Hi,
I have a DataMiner environment that uses a Cassandra cluster with replication factor 2.
What is the best way to replace a dead node (e.g. in case of a server crash)?
Hey Ive,
Replacing a dead node is a 3-part process.Note that the following procedure is for the standard 2 node failover setup. Custom clusters might need a different process depending on their configuration.
- Part 1: prepare the new node
- Install cassandra
- Place the cassandra files under C:\Program files\cassandra (Currently the best way is to copy them from the other server, DO NO copy the "c:\program files\data" folder)

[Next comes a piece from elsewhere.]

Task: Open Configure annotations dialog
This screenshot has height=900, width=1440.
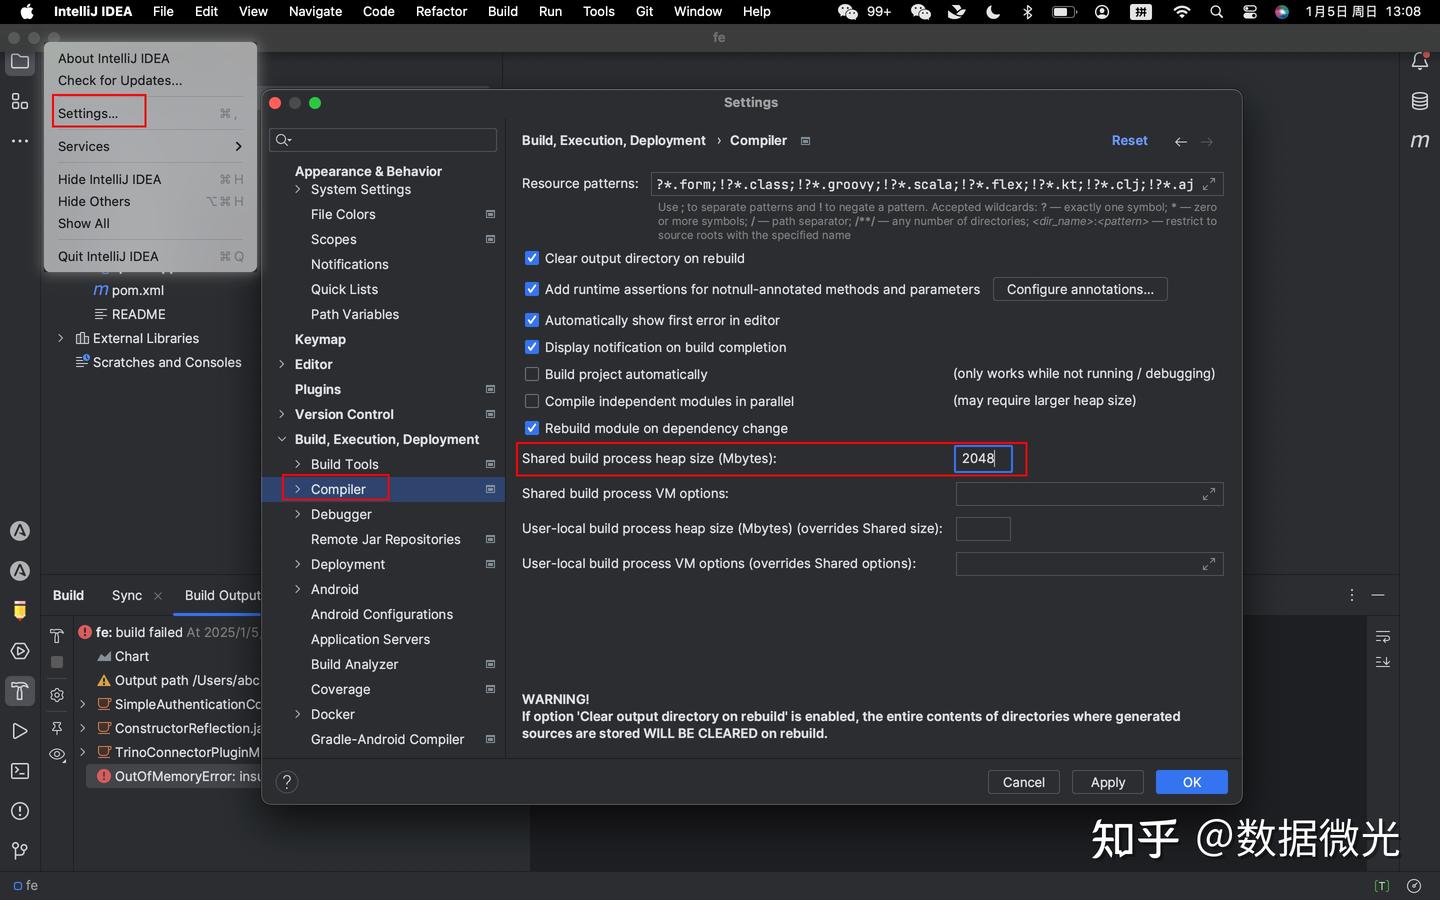Action: pyautogui.click(x=1080, y=289)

- Go to c:\program files\cassandra\conf\cassandra.yaml
- Set the following parameters
- cluster_name: (name of the dataminer cluster !must be the same as the other node!)
- data_file_directories: location to save data
- seeds:Ip of this node and other node
- disk_optimization_strategy: ssd or spinning
- listen_address: Ip of this node
- broadcast_rpc_address: IP of this node
- Save and close the file
- Open an elevated powershell prompt
- Navigate to C:\program files\cassandra\bin
- Execute $env:CASSANDRA_HOME = ‘C:\progra~1\Cassandra\’

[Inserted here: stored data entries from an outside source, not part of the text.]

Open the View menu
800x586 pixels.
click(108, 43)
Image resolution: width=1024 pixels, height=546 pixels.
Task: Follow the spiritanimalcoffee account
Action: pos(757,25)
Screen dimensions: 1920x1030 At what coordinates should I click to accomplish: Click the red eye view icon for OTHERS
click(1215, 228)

- Execute $env:JAVA_HOME = ‘C:\progra~1\Cassandra\Java\’
- Execute cassandra.ps1 –install
- Open port 9042 and 7000 on the firewall
- In the registry under "Computer\HKEY_LOCAL_MACHINE\SOFTWARE\WOW6432Node\Apache Software Foundation\Procrun 2.0\cassandra\Parameters\Java" add
"-Dcassandra.replace_address_first_boot=<dead_node_ip>
" to the Options-key - In cassandra.yaml add or set "auto_bootstrap:true"
- Install cassandra
- Part 2: Updating the old node
- In the cassandra.yaml under "-seeds:" replace the ip of the dead node with the ip of the new one.
- Restart the node
- Part 3: Start the new node
- The new node should automatically start bootstrapping the data: this can be followed with nodetool netstats
- If the node was down longer than the
max_hint_window_in_ms
. then you must also run a nodetool repair
Hope this helps, if there any questions feel free to leave a comment.
Then it will mainly depend if the dead node was a seed node or not.
If the dead node was a seed node, then you will have to execute “part 2” on all the other nodes.
If the dead node was a standard data node, then you can skip part 2.
It is also a good practice to check if other Yaml settings were changed besides the ones mentioned.
Thanks Brent,
What differences are there when I want to apply this in a Cassandra cluster containing 3+ nodes (not linked to failover).